## FRAGMENTO SELECCIONADO
((

Pero los años pasaron y mucha agua corrió bajo el puente de mi vida. Fueron años de un dolor casi infinito, con algunas escasas alegrías. Años en los que me perdí casi de mí misma, casi del mundo.
Ahora, sin embargo, que estoy volviendo a reencontrarme he tenido que ver muchos de mis rostros ante el espejo. Pocos me han generado tanta vergüenza, tanto dolor, tanto sentimiento de desazón como el verme racista, ser una de esas personas que conformamos ese 92% de guatemaltecos y guatemaltecas que según las estadísticas son racistas en este país. Y, más vergonzoso aún, el decirlo y reconocerlo públicamente, por este medio. Me he debatido entre la cobardía y el autoengaño para tratar de evitarlo y no tener qué disculparme.
Pero no puedo, ni debo. No por mí que he actuado tan mal, sino por aquellos a quienes en mi soberbia he ofendido y humillado sin motivo. Sólo porque estaba equivocada, porque creía de mí algo diferente y mejor a lo que en realidad soy.
He contado para dar este paso fundamental con el apoyo de amigos, de mi hijo menor, de los libros, como siempre. Entre éstos destaca un libro pequeño pero que, por la profundidad de sus enseñanzas, debería ser de cabecera para quienes ya transitamos por la escuela y hemos permanecido con estos prejuicios, y también para quienes aún están en ella. El título, Papá, ¿qué es el racismo?, del autor marroquí Tahar Ben Jelloun, en una edición de Alfaguara con un prólogo de Fernando Savater para la edición en español y uno de Luis de la Barreda Solórzano para la mexicana. Es tan importante este tema, que incluso la traductora Malika Embarek López ha dejado plasmado su comentario.

))

## BLOQUE DE DATOS
((

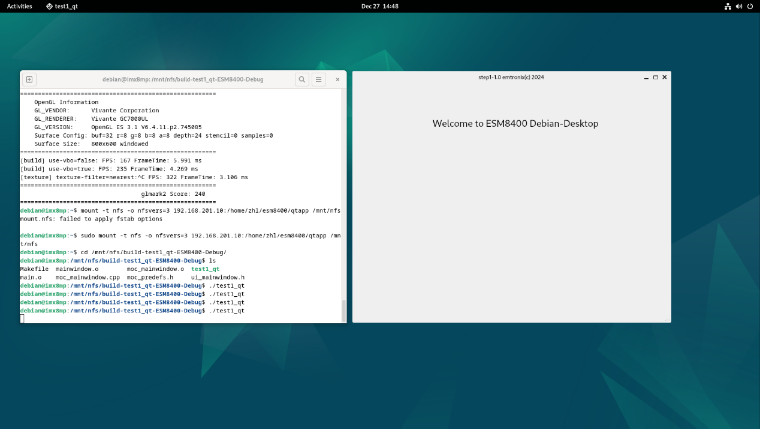Viewport: 760px width, 429px height.
Task: Click the terminal cursor on the last line
Action: tap(22, 318)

))

## REQUISITOS DEL EJERCICIO
En el fragmento sobre el racismo, ¿puedes reescribir la parte que empieza con las palabras que contienen "Pero no puedo, ni" y termina con "en realidad soy.", cambiando "soberbia" por "arrogancia"?

## RESPUESTA
Pero no puedo, ni debo. No por mí que he actuado tan mal, sino por aquellos a quienes en mi arrogancia he ofendido y humillado sin motivo. Sólo porque estaba equivocada, porque creía de mí algo diferente y mejor a lo que en realidad soy.